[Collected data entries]

-------------------------

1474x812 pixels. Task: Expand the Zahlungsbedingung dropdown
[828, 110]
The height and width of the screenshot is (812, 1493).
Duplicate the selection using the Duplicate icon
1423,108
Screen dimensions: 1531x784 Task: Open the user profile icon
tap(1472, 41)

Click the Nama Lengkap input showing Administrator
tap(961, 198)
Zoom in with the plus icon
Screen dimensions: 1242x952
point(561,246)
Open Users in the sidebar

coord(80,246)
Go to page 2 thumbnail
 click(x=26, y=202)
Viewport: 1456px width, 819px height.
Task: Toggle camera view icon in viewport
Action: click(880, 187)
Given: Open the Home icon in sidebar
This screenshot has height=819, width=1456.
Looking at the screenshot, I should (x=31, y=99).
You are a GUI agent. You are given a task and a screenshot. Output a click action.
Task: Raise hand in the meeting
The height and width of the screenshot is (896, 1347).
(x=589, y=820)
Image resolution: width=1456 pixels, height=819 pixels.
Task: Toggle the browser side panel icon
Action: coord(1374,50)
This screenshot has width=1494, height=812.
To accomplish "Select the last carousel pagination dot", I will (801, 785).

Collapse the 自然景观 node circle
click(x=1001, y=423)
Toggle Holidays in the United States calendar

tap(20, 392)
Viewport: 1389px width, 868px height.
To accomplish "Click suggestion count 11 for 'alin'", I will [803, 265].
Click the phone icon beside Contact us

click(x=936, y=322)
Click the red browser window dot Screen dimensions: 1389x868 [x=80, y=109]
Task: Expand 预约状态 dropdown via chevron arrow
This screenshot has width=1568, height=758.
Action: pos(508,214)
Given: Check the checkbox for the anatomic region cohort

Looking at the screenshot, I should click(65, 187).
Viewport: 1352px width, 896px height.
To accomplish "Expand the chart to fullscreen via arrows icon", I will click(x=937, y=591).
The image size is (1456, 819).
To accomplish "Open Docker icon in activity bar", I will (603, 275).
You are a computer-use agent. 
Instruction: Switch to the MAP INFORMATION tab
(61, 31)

-------------------------

## EXERCISE OBJECTIVE
Without omission, return all of the records exactly as given.

## RESULT
1474x812 pixels. Task: Expand the Zahlungsbedingung dropdown
[828, 110]
The height and width of the screenshot is (812, 1493).
Duplicate the selection using the Duplicate icon
1423,108
Screen dimensions: 1531x784 Task: Open the user profile icon
tap(1472, 41)

Click the Nama Lengkap input showing Administrator
tap(961, 198)
Zoom in with the plus icon
Screen dimensions: 1242x952
point(561,246)
Open Users in the sidebar

coord(80,246)
Go to page 2 thumbnail
 click(x=26, y=202)
Viewport: 1456px width, 819px height.
Task: Toggle camera view icon in viewport
Action: click(880, 187)
Given: Open the Home icon in sidebar
This screenshot has height=819, width=1456.
Looking at the screenshot, I should (x=31, y=99).
You are a GUI agent. You are given a task and a screenshot. Output a click action.
Task: Raise hand in the meeting
The height and width of the screenshot is (896, 1347).
(x=589, y=820)
Image resolution: width=1456 pixels, height=819 pixels.
Task: Toggle the browser side panel icon
Action: coord(1374,50)
This screenshot has width=1494, height=812.
To accomplish "Select the last carousel pagination dot", I will (801, 785).

Collapse the 自然景观 node circle
click(x=1001, y=423)
Toggle Holidays in the United States calendar

tap(20, 392)
Viewport: 1389px width, 868px height.
To accomplish "Click suggestion count 11 for 'alin'", I will [803, 265].
Click the phone icon beside Contact us

click(x=936, y=322)
Click the red browser window dot Screen dimensions: 1389x868 [x=80, y=109]
Task: Expand 预约状态 dropdown via chevron arrow
This screenshot has width=1568, height=758.
Action: pos(508,214)
Given: Check the checkbox for the anatomic region cohort

Looking at the screenshot, I should click(65, 187).
Viewport: 1352px width, 896px height.
To accomplish "Expand the chart to fullscreen via arrows icon", I will click(x=937, y=591).
The image size is (1456, 819).
To accomplish "Open Docker icon in activity bar", I will (603, 275).
You are a computer-use agent. 
Instruction: Switch to the MAP INFORMATION tab
(61, 31)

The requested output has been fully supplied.